An ovary may be simple or compound:
  • Simple ovaries occur in pistils that develop from a single gynoecial primordium. An apocarpous gynoecium consists of one or more pistils each of which has a simple ovary.
  • Compound ovaries occur in a pistil that develops from more than one gynoecial primordium (a syncarpous gynoecium).
 
fruit (simple, compound)
A single fruiting structure develops from the single pistil of a flower. The gynoecium in question may be syncarpous (2 or more units joined at least in the ovary) or it may consist of only a single gynoecial unit.

Note that some fruit types (as defined here) can develop from both simple and compound ovaries:
simple fruits develop from simple ovaries (apocarpous gynoecia)
  • achene (e.g. Cyperaceae, e.g. Carex) [dry, indehiscent]
  • caryopsis (Poaceae, e.g. Zea) [dry, indehiscent]
  • samara (e.g. Acer, Ailanthus, Fraxinus, Ulmus) [the essential feature here is that the ovary forms a wing, enabling wind dispersal]
  • follicle (e.g. many Rosaceae subfamily Spiraeoideae, or a milkweed "pod") [dry, dehiscing along one suture]
  • legume (e.g. Gymnocladus, Pisum), loment (e.g. Desmodium) [dry, dehiscing along 2 sutures]
  • berry (e.g. Actaea) [fleshy, indehiscent]
  • drupe (e.g. Arctostaphylos, Crataegus, Prunus, mango, poison ivy) [fleshy, indehiscent; the fruit wall is fleshy on the outside (the pericarp), but the inner part forms a woody enclosure around the seed (the endocarp, or pyrene)]
compound fruits develop from compound ovaries (syncarpous gynoecia)
  • cypsela (e.g. Asteraceae, where it is often called an an "achene" even though this is incorrect because the gynoecium develops from 2 primordia in this family) [dry, indehiscent]
  • nut (e.g. Fagaceae) [dry, indehiscent]
  • samara (e.g. Acer) [the essential feature here is that the ovary forms a wing, enabling wind dispersal]
  • schizocarp (e.g. Apiaceae) [the fruit splits into dry, indehiscent, single-seeded units called mericarps]

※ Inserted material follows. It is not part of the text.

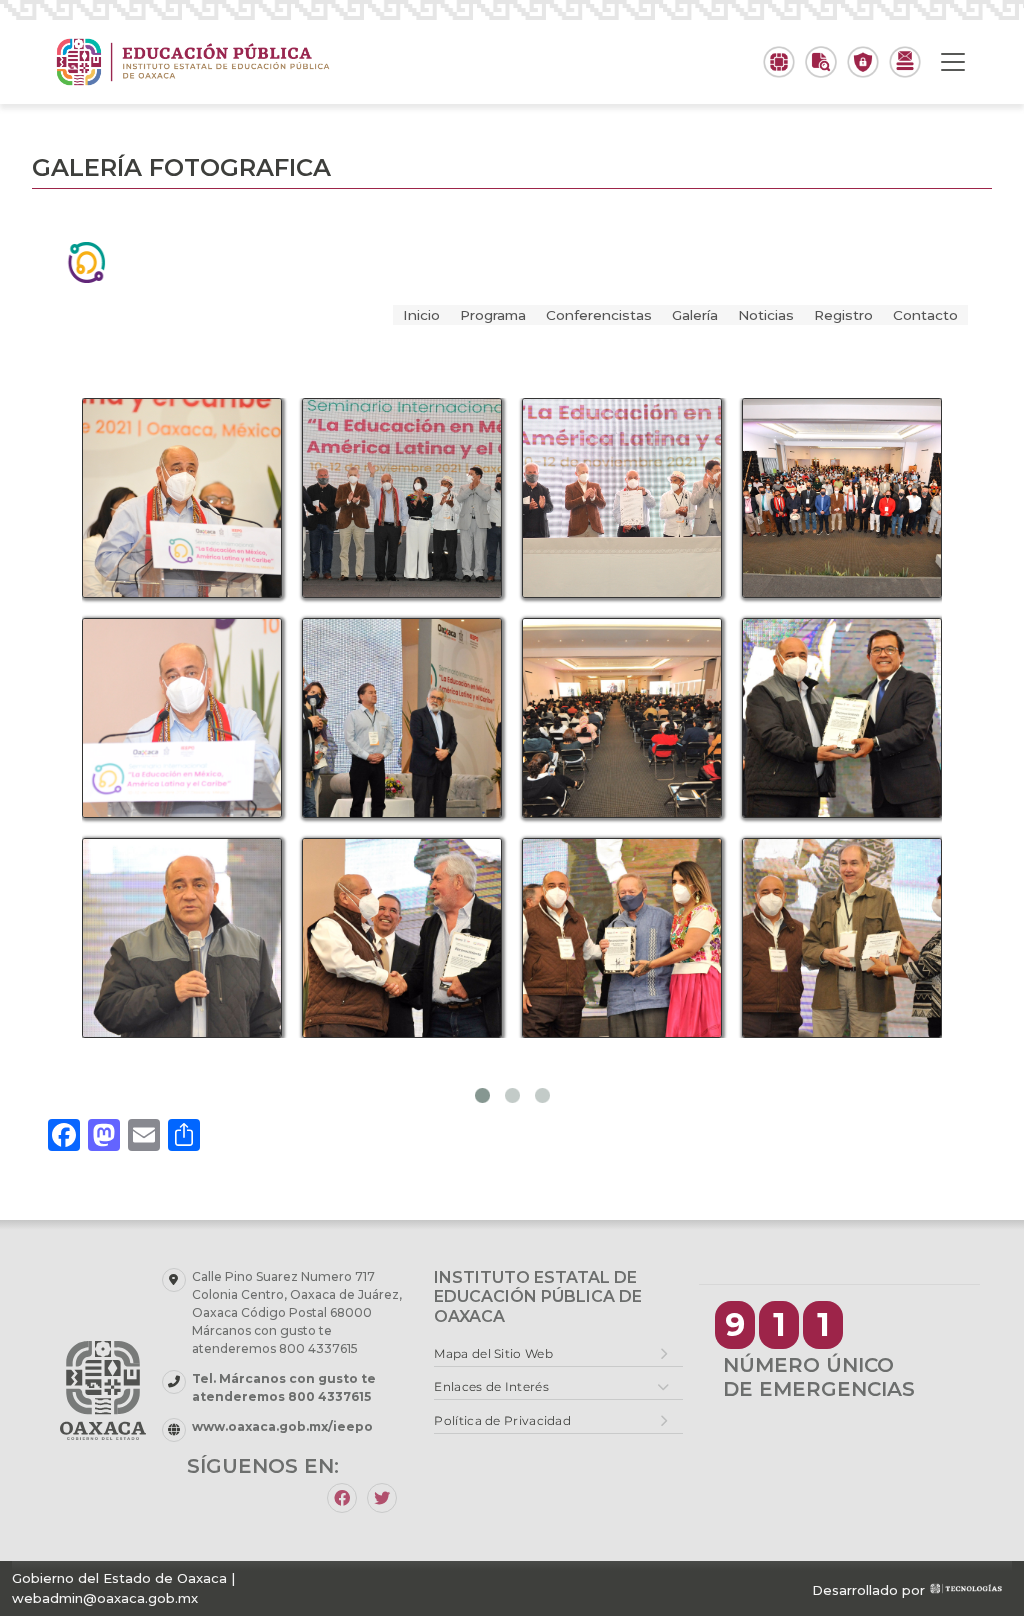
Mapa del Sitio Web (493, 1353)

  • silique (Brassicaceae) [the specialized capsule found in this family]
  • capsule (e.g. Juncus, Allium, Gaultheria) [dry, dehiscent; in Gaultheria the capsule is enclosed by a fleshy calyx]

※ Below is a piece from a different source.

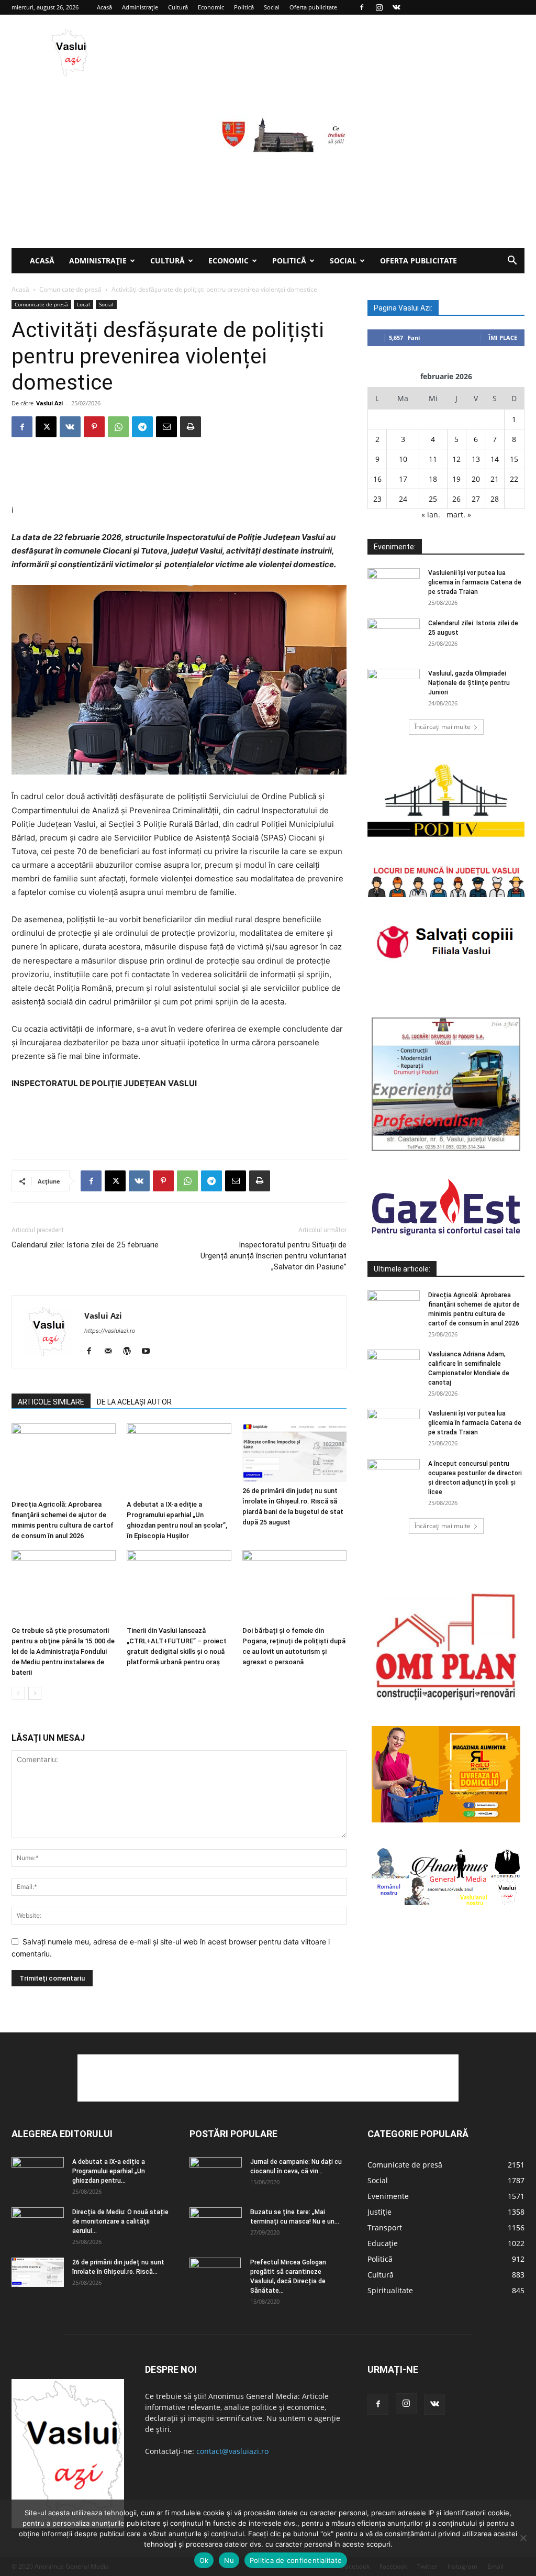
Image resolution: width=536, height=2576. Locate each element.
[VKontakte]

  • berry (e.g. Vaccinium) [fleshy, indehiscent]
  • polypyrenous drupe (e.g.most Crataegus species) [fleshy, indehiscent; the fruit wall is fleshy on the outside (the pericarp), but the inner part surrounding each locule forms a woody enclosure around the seed (the endocarp, or pyrene)]
  • pome (arguably this is just a berry that develops from a hypanthial ovary) [fleshy, indehiscent]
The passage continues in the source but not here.